Hedging inflation may never have been trickier

Effective hedging depends on what’s causing prices to rise

With the US Consumer Price Index rising 8.5% for the year to the end of March, its highest since 1981, the question of how to hedge inflation has become the topic du jour. It may prove a less than straightforward task.

Inflation comes in different forms, and investment managers warn that hedges that work in one case might work less well in another. For instance, gold can be a good hedge against monetary inflation, while real estate and commodities provide better protection when supply-demand imbalances are at play. The challenge is made tougher because today’s rising prices reflect multiple underlying forces working at once.

Shortened supply, ballooning demand and monetary policy are at play. The balance of influence, though – and so the optimal form of protection – is harder to pin down.

“It’s been a long time since we’ve had anything other than the usual demand-driven inflation,” says Ed Peters, managing partner at First Quadrant, a quant investing firm. Inflation today is more complex than at any time since the aftermath of World War II, he reckons.

Peters likens inflation hedging to the treatment of heart disease, an ailment with multiple possible causes. Treated with the wrong cause in mind, the problem just gets worse, he says.

Hey big spenders

Some things are clearer than others. Rising demand and constrained supply are both in evidence.

Lockdown-induced thrift has given way to a consumer splurge. In March 2020, US savers were stashing money at four times the previous rate. By early this year, the share of income those savers retained after taxes and spending had fallen to its lowest since 2013. Personal spending rocketed 6.1% higher in January – the biggest rise in forty years.

Production lines that slowed or halted in the pandemic, meanwhile, are struggling to recover speed. An index of global supply chain disruption calculated by the Federal Reserve Bank of New York remains near all-time highs, despite a lessening of stress in recent months.



Elsewhere, the picture is less clear cut. Policy-makers pumped the financial system with liquidity, including US$700 billion in quantitative easing (QE) and the US$2.3 trillion Coronavirus Aid, Relief and Economy Security Act. US money supply hit a record high in December 2021, though it has fallen this year, as the Federal Reserve has started to wind down QE and initiate rate hikes.
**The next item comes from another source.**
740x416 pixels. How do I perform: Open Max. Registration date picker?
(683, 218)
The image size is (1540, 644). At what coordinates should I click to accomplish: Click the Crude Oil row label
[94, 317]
Yet the velocity of money – another key influence on inflation – is at the lowest level since records began in 1959.

Nor are these factors stable. UBS Global Wealth Management said in an April note there were signs that pandemic-related price distortions were starting to fade, with price rises in some goods moderating or even declining. Data on money supply and GDP comes with a three-month lag, so signs of monetary inflation may not be fully in evidence yet.

What’s the source?

That leaves investors with much to ponder.

Hedges that work well for demand-driven inflation may fare less well if supply bottlenecks are the dominant factor. Standard ways of protecting against monetary inflation could prove weak in the face of inflation from other sources.

Real estate investment trusts are a good hedge against demand inflation, but poor if inflation comes from easy money, Peters says. Gold can hedge against money-supply gluts but not so well versus overheating consumption. Agricultural commodities do well when goods are stuck in the warehouse or factories are shut down, but may stumble at other times.



History bears this out. Take equities, often seen as less sensitive to inflation because companies can hike prices in line with rising costs. Stocks did well during the monetary inflation of the late 1970s but fell during the 1980–1982 recession.

Commodities did well during the 1979–1982 monetary inflation period, but less so in the 1969–1973 monetary inflation episode after the US abandoned the convertibility of US dollars to gold.

What, then, should investors do? First Quadrant’s analysis shows that industrial commodities, alongside stocks in producers of industrial and precious metals, energy resources and other basic materials, have been the most reliable hedges in both a supply- and demand-driven inflationary environment – the type of inflation that markets are experiencing now as Peters sees it.

But the uncertainty, particularly relating to central bank policy and how it affects markets from here, means investors should prepare for all scenarios, he says. That demands a portfolio of hedges. A straightforward bet on, say, gold or commodities to provide protection may not be enough.